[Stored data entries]
★ ★ ★ ★ ★ ★ ★
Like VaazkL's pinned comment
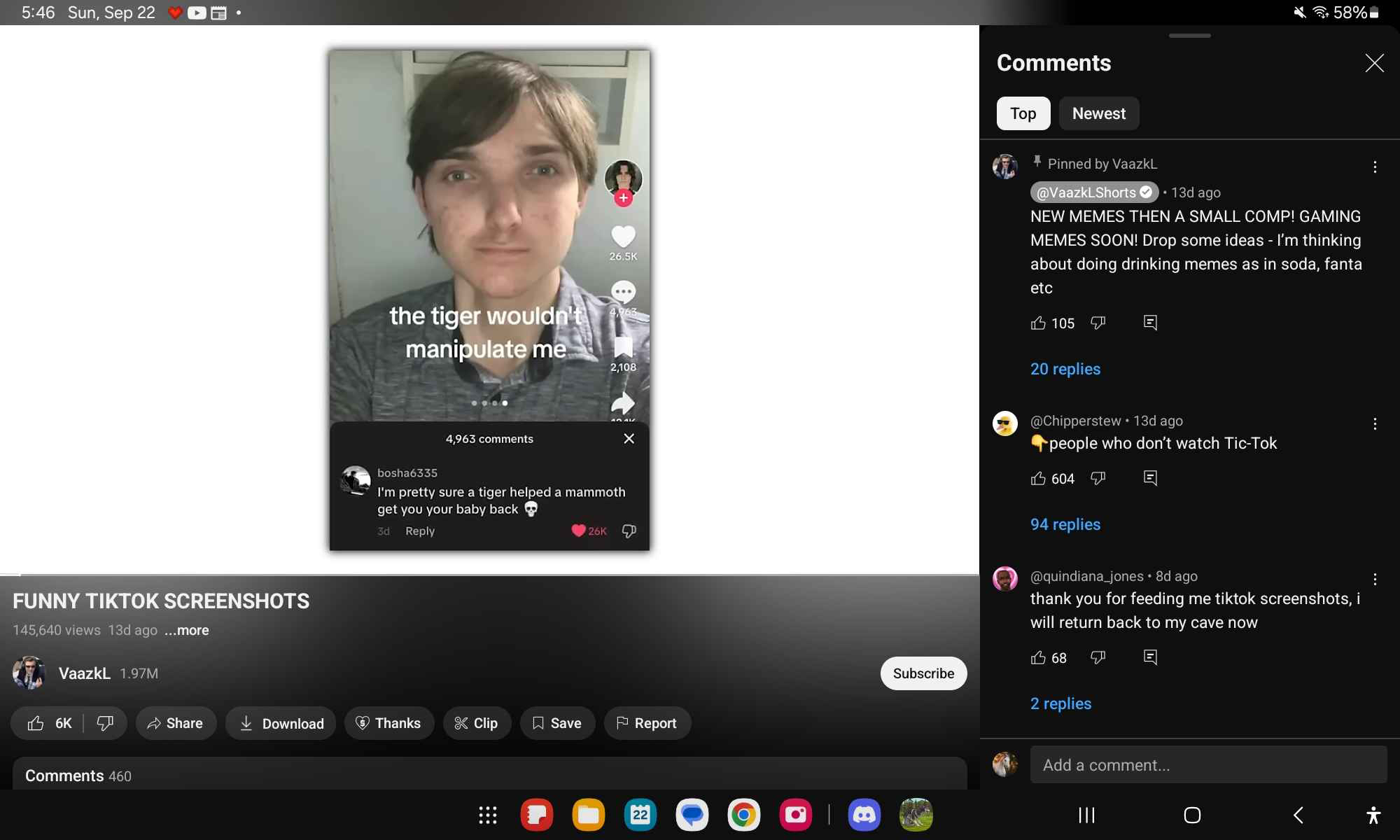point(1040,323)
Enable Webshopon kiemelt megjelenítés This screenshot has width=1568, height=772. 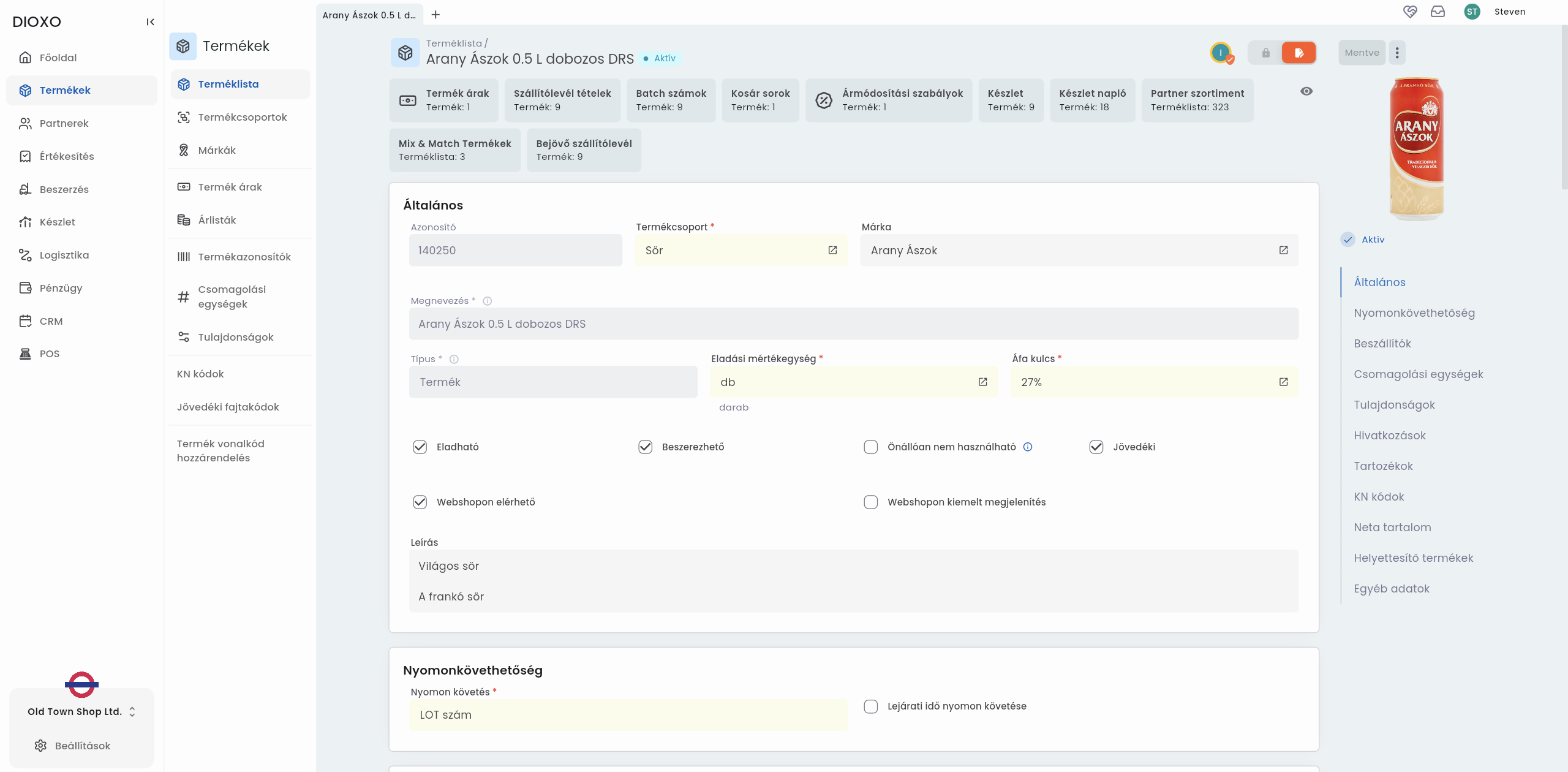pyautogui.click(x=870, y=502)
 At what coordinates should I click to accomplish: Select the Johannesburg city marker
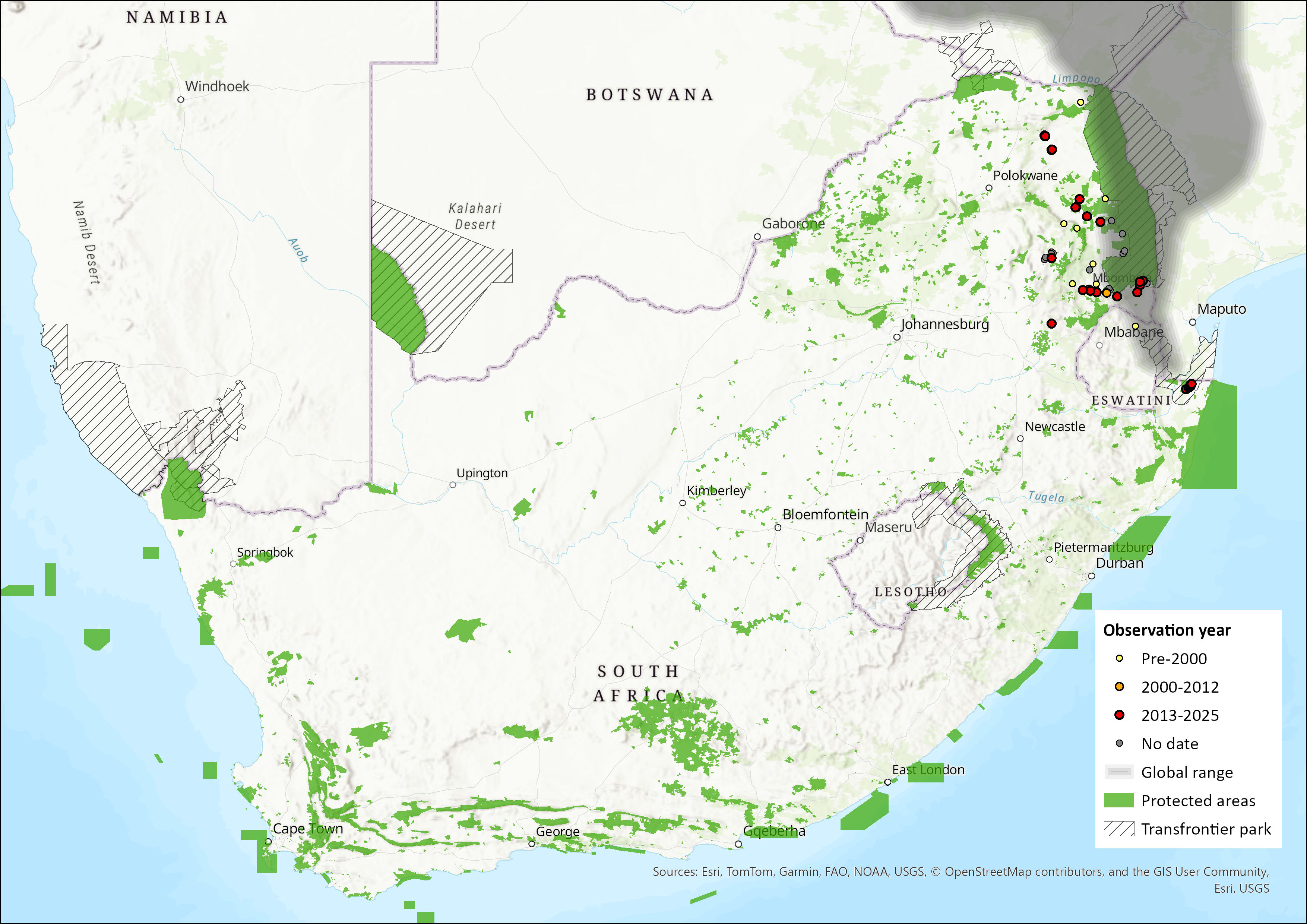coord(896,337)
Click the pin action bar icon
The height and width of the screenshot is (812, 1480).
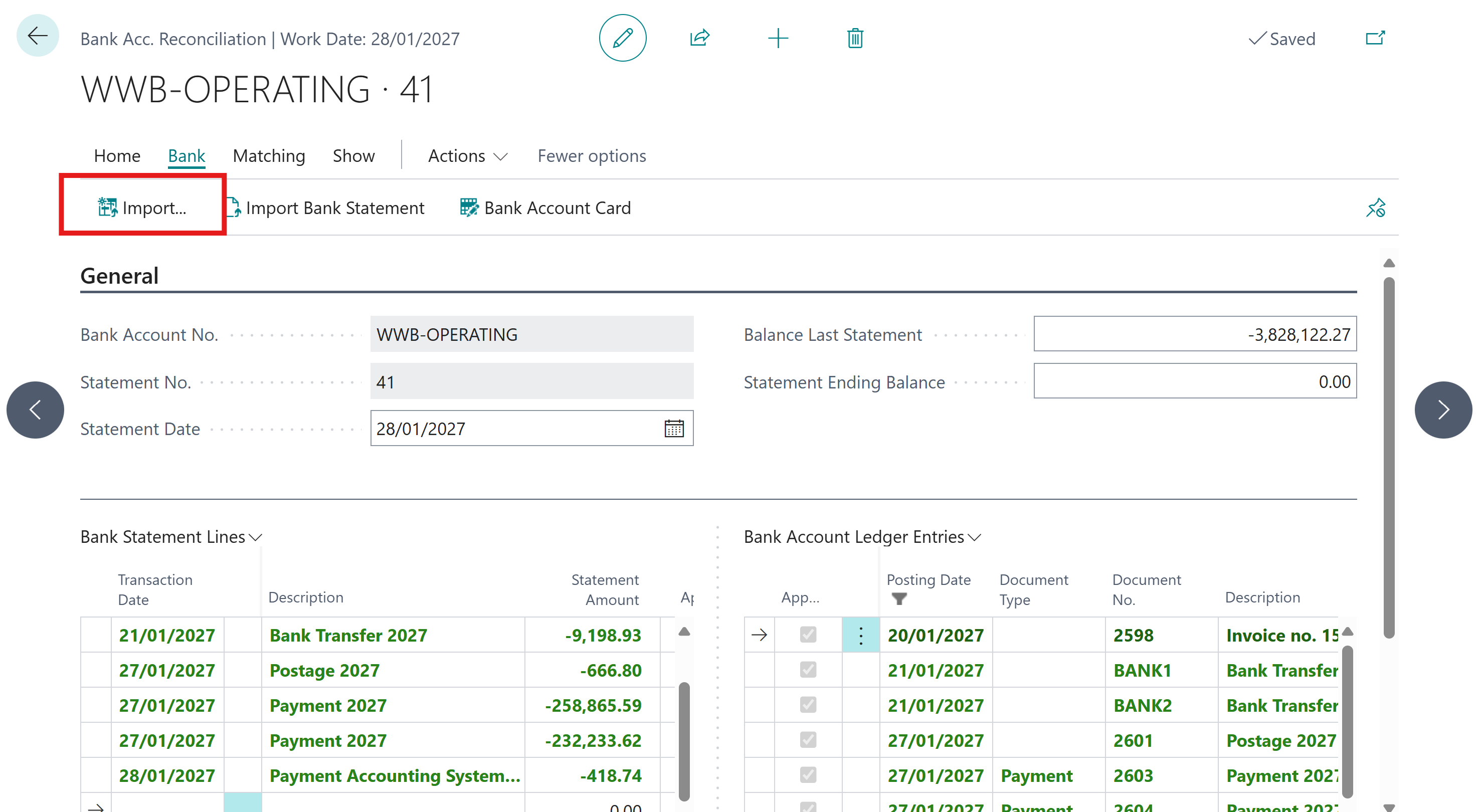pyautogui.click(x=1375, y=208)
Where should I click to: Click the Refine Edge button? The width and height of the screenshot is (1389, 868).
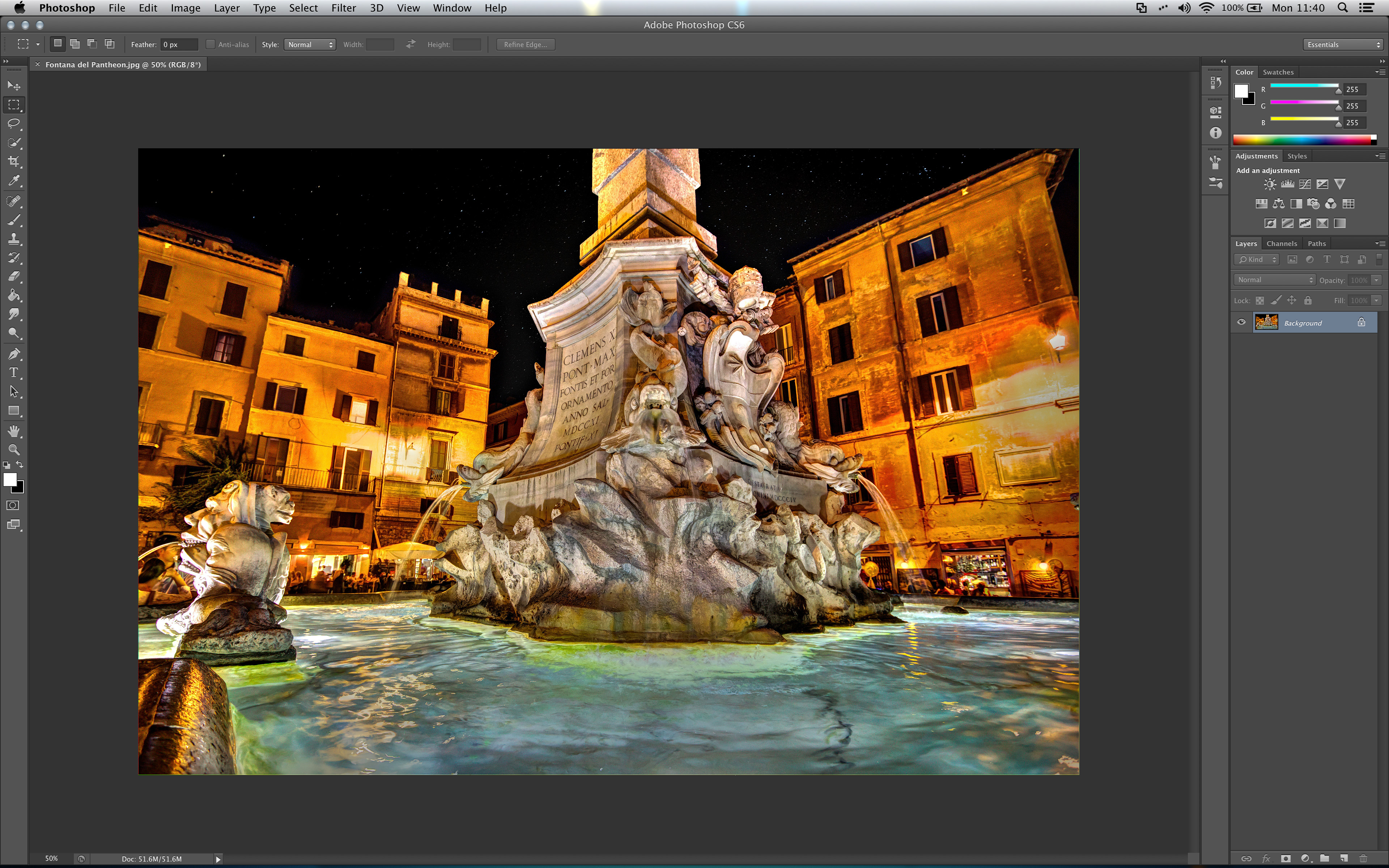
★ ★ ★ ★ ★ ★ ★
**What to do:** Return exactly, and only, the lines that run from the line containing "The height and" to the last line of the entries above, both ends included, with pictures left out.

**Answer space:**
The height and width of the screenshot is (812, 1480).
pyautogui.click(x=1375, y=208)
Where should I click to: Click the Refine Edge button? The width and height of the screenshot is (1389, 868).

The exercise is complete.